The task ▸
Starting at the first line and ending at the last, output the data exactly.

┄┄┄┄┄┄┄┄┄┄

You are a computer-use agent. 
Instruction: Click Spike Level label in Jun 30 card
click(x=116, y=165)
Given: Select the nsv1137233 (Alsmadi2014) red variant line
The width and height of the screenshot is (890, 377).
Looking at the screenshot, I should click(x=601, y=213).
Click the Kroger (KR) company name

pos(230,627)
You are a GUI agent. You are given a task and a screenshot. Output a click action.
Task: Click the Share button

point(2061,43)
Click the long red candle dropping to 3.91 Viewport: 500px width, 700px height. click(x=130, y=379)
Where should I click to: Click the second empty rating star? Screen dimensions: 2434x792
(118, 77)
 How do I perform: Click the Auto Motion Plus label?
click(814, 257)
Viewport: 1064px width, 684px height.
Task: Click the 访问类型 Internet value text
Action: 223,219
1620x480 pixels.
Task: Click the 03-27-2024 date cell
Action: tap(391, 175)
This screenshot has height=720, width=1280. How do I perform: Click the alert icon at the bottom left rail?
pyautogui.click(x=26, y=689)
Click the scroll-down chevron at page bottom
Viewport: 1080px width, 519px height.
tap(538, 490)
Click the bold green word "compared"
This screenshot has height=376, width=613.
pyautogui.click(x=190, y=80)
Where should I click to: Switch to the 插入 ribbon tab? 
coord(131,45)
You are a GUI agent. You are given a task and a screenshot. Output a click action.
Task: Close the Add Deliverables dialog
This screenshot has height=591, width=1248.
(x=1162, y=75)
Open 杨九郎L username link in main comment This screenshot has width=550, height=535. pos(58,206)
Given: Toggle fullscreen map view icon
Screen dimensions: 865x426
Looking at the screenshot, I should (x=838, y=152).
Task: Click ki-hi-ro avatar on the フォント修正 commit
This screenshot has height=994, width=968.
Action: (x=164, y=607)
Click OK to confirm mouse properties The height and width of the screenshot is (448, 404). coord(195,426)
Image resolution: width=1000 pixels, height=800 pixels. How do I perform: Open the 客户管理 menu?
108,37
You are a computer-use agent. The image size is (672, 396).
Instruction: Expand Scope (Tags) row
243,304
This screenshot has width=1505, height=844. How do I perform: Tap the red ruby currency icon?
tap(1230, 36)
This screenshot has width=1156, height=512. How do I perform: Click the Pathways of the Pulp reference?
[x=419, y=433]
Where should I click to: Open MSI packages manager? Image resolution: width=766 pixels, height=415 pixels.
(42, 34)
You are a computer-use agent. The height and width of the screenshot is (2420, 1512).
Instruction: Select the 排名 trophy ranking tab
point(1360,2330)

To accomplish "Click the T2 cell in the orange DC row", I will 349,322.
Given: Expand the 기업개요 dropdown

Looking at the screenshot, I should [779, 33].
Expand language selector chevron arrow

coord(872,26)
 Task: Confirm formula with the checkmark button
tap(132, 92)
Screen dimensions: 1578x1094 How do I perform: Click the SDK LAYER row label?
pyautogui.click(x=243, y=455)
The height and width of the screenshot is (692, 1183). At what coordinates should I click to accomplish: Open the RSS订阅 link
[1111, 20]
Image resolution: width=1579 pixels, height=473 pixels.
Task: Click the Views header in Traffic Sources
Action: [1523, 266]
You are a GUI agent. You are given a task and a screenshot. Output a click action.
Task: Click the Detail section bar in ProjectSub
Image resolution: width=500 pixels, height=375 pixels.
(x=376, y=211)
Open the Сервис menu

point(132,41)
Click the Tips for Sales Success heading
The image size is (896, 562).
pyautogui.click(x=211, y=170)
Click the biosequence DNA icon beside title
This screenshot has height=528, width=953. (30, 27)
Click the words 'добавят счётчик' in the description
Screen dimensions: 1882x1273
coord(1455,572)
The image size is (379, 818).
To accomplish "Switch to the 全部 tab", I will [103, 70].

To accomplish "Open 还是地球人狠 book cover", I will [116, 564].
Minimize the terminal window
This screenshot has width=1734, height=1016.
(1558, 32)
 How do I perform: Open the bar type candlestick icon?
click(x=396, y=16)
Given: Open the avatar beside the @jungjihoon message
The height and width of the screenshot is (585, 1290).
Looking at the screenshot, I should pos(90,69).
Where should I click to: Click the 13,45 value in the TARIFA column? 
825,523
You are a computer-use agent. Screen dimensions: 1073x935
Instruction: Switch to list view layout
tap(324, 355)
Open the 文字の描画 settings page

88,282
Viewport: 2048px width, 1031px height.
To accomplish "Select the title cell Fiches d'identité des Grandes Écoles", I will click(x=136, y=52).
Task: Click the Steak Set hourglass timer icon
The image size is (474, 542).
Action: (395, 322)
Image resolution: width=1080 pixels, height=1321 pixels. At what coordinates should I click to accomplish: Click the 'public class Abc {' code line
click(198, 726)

┄┄┄┄┄┄┄┄┄┄

Task response ▸
You are a computer-use agent. 
Instruction: Click Spike Level label in Jun 30 card
click(x=116, y=165)
Given: Select the nsv1137233 (Alsmadi2014) red variant line
The width and height of the screenshot is (890, 377).
Looking at the screenshot, I should click(x=601, y=213).
Click the Kroger (KR) company name

pos(230,627)
You are a GUI agent. You are given a task and a screenshot. Output a click action.
Task: Click the Share button

point(2061,43)
Click the long red candle dropping to 3.91 Viewport: 500px width, 700px height. click(x=130, y=379)
Where should I click to: Click the second empty rating star? Screen dimensions: 2434x792
(118, 77)
 How do I perform: Click the Auto Motion Plus label?
click(814, 257)
Viewport: 1064px width, 684px height.
Task: Click the 访问类型 Internet value text
Action: 223,219
1620x480 pixels.
Task: Click the 03-27-2024 date cell
Action: tap(391, 175)
This screenshot has height=720, width=1280. How do I perform: Click the alert icon at the bottom left rail?
pyautogui.click(x=26, y=689)
Click the scroll-down chevron at page bottom
Viewport: 1080px width, 519px height.
tap(538, 490)
Click the bold green word "compared"
This screenshot has height=376, width=613.
pyautogui.click(x=190, y=80)
Where should I click to: Switch to the 插入 ribbon tab? 
coord(131,45)
You are a GUI agent. You are given a task and a screenshot. Output a click action.
Task: Close the Add Deliverables dialog
This screenshot has height=591, width=1248.
(x=1162, y=75)
Open 杨九郎L username link in main comment This screenshot has width=550, height=535. pos(58,206)
Given: Toggle fullscreen map view icon
Screen dimensions: 865x426
Looking at the screenshot, I should (x=838, y=152).
Task: Click ki-hi-ro avatar on the フォント修正 commit
This screenshot has height=994, width=968.
Action: (x=164, y=607)
Click OK to confirm mouse properties The height and width of the screenshot is (448, 404). coord(195,426)
Image resolution: width=1000 pixels, height=800 pixels. How do I perform: Open the 客户管理 menu?
108,37
You are a computer-use agent. The image size is (672, 396).
Instruction: Expand Scope (Tags) row
243,304
This screenshot has width=1505, height=844. How do I perform: Tap the red ruby currency icon?
tap(1230, 36)
This screenshot has width=1156, height=512. How do I perform: Click the Pathways of the Pulp reference?
[x=419, y=433]
Where should I click to: Open MSI packages manager? Image resolution: width=766 pixels, height=415 pixels.
(42, 34)
You are a computer-use agent. The height and width of the screenshot is (2420, 1512).
Instruction: Select the 排名 trophy ranking tab
point(1360,2330)

To accomplish "Click the T2 cell in the orange DC row", I will 349,322.
Given: Expand the 기업개요 dropdown

Looking at the screenshot, I should [779, 33].
Expand language selector chevron arrow

coord(872,26)
 Task: Confirm formula with the checkmark button
tap(132, 92)
Screen dimensions: 1578x1094 How do I perform: Click the SDK LAYER row label?
pyautogui.click(x=243, y=455)
The height and width of the screenshot is (692, 1183). At what coordinates should I click to accomplish: Open the RSS订阅 link
[1111, 20]
Image resolution: width=1579 pixels, height=473 pixels.
Task: Click the Views header in Traffic Sources
Action: [1523, 266]
You are a GUI agent. You are given a task and a screenshot. Output a click action.
Task: Click the Detail section bar in ProjectSub
Image resolution: width=500 pixels, height=375 pixels.
(x=376, y=211)
Open the Сервис menu

point(132,41)
Click the Tips for Sales Success heading
The image size is (896, 562).
pyautogui.click(x=211, y=170)
Click the biosequence DNA icon beside title
This screenshot has height=528, width=953. (30, 27)
Click the words 'добавят счётчик' in the description
Screen dimensions: 1882x1273
coord(1455,572)
The image size is (379, 818).
To accomplish "Switch to the 全部 tab", I will [103, 70].

To accomplish "Open 还是地球人狠 book cover", I will [116, 564].
Minimize the terminal window
This screenshot has width=1734, height=1016.
(1558, 32)
 How do I perform: Open the bar type candlestick icon?
click(x=396, y=16)
Given: Open the avatar beside the @jungjihoon message
The height and width of the screenshot is (585, 1290).
Looking at the screenshot, I should pos(90,69).
Where should I click to: Click the 13,45 value in the TARIFA column? 
825,523
You are a computer-use agent. Screen dimensions: 1073x935
Instruction: Switch to list view layout
tap(324, 355)
Open the 文字の描画 settings page

88,282
Viewport: 2048px width, 1031px height.
To accomplish "Select the title cell Fiches d'identité des Grandes Écoles", I will click(x=136, y=52).
Task: Click the Steak Set hourglass timer icon
The image size is (474, 542).
Action: (395, 322)
Image resolution: width=1080 pixels, height=1321 pixels. At what coordinates should I click to accomplish: Click the 'public class Abc {' code line
click(198, 726)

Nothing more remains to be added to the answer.